Each record must appear in your answer exactly as it does below.

Records to use
┌──
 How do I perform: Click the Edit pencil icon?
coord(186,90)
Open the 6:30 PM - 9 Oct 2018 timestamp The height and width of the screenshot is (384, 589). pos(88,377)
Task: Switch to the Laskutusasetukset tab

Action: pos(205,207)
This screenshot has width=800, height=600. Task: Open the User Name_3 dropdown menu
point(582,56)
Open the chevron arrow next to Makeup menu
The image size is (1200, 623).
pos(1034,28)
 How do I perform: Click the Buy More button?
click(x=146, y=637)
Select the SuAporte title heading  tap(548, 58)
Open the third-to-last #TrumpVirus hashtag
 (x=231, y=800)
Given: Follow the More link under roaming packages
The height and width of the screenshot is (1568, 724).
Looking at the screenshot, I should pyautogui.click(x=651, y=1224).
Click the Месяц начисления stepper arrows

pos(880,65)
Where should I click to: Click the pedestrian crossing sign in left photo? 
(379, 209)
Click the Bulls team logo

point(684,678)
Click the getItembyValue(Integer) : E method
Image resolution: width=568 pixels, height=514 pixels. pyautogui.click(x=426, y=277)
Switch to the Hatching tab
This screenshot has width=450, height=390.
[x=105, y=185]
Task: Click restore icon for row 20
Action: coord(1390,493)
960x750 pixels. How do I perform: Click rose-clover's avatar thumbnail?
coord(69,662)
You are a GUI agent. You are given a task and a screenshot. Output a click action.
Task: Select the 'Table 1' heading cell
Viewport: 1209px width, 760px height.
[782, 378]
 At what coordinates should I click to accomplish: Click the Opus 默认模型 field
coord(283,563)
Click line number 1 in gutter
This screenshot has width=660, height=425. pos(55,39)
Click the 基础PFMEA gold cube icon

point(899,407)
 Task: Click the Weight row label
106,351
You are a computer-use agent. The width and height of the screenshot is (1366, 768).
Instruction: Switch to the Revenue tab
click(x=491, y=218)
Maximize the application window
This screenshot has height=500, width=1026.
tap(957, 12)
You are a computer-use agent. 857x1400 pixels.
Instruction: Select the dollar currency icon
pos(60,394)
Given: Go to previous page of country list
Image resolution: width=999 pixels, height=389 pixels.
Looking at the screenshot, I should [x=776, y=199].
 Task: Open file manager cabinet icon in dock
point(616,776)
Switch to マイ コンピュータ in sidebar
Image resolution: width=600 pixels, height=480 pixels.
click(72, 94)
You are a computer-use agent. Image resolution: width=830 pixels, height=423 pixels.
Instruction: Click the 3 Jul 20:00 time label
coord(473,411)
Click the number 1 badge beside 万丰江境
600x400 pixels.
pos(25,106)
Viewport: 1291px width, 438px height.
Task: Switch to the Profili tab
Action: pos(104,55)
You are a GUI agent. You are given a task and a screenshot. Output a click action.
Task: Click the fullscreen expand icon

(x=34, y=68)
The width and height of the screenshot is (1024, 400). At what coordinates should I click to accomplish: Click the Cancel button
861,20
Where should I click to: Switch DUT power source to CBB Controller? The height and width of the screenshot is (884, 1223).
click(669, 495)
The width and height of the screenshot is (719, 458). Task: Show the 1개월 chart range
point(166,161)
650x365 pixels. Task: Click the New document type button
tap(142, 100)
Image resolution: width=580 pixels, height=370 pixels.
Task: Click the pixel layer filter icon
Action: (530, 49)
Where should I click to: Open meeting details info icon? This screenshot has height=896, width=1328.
└──
Response below
 How do I perform: Click the Edit pencil icon?
coord(186,90)
Open the 6:30 PM - 9 Oct 2018 timestamp The height and width of the screenshot is (384, 589). pos(88,377)
Task: Switch to the Laskutusasetukset tab

Action: pos(205,207)
This screenshot has width=800, height=600. Task: Open the User Name_3 dropdown menu
point(582,56)
Open the chevron arrow next to Makeup menu
The image size is (1200, 623).
pos(1034,28)
 How do I perform: Click the Buy More button?
click(x=146, y=637)
Select the SuAporte title heading  tap(548, 58)
Open the third-to-last #TrumpVirus hashtag
 (x=231, y=800)
Given: Follow the More link under roaming packages
The height and width of the screenshot is (1568, 724).
Looking at the screenshot, I should pyautogui.click(x=651, y=1224).
Click the Месяц начисления stepper arrows

pos(880,65)
Where should I click to: Click the pedestrian crossing sign in left photo? 
(379, 209)
Click the Bulls team logo

point(684,678)
Click the getItembyValue(Integer) : E method
Image resolution: width=568 pixels, height=514 pixels. pyautogui.click(x=426, y=277)
Switch to the Hatching tab
This screenshot has width=450, height=390.
[x=105, y=185]
Task: Click restore icon for row 20
Action: coord(1390,493)
960x750 pixels. How do I perform: Click rose-clover's avatar thumbnail?
coord(69,662)
You are a GUI agent. You are given a task and a screenshot. Output a click action.
Task: Select the 'Table 1' heading cell
Viewport: 1209px width, 760px height.
[782, 378]
 At what coordinates should I click to accomplish: Click the Opus 默认模型 field
coord(283,563)
Click line number 1 in gutter
This screenshot has width=660, height=425. pos(55,39)
Click the 基础PFMEA gold cube icon

point(899,407)
 Task: Click the Weight row label
106,351
You are a computer-use agent. The width and height of the screenshot is (1366, 768).
Instruction: Switch to the Revenue tab
click(x=491, y=218)
Maximize the application window
This screenshot has height=500, width=1026.
tap(957, 12)
You are a computer-use agent. 857x1400 pixels.
Instruction: Select the dollar currency icon
pos(60,394)
Given: Go to previous page of country list
Image resolution: width=999 pixels, height=389 pixels.
Looking at the screenshot, I should [x=776, y=199].
 Task: Open file manager cabinet icon in dock
point(616,776)
Switch to マイ コンピュータ in sidebar
Image resolution: width=600 pixels, height=480 pixels.
click(72, 94)
You are a computer-use agent. Image resolution: width=830 pixels, height=423 pixels.
Instruction: Click the 3 Jul 20:00 time label
coord(473,411)
Click the number 1 badge beside 万丰江境
600x400 pixels.
pos(25,106)
Viewport: 1291px width, 438px height.
Task: Switch to the Profili tab
Action: pos(104,55)
You are a GUI agent. You are given a task and a screenshot. Output a click action.
Task: Click the fullscreen expand icon

(x=34, y=68)
The width and height of the screenshot is (1024, 400). At what coordinates should I click to accomplish: Click the Cancel button
861,20
Where should I click to: Switch DUT power source to CBB Controller? The height and width of the screenshot is (884, 1223).
click(669, 495)
The width and height of the screenshot is (719, 458). Task: Show the 1개월 chart range
point(166,161)
650x365 pixels. Task: Click the New document type button
tap(142, 100)
Image resolution: width=580 pixels, height=370 pixels.
Task: Click the pixel layer filter icon
Action: (530, 49)
Where should I click to: Open meeting details info icon? This screenshot has height=896, width=1328.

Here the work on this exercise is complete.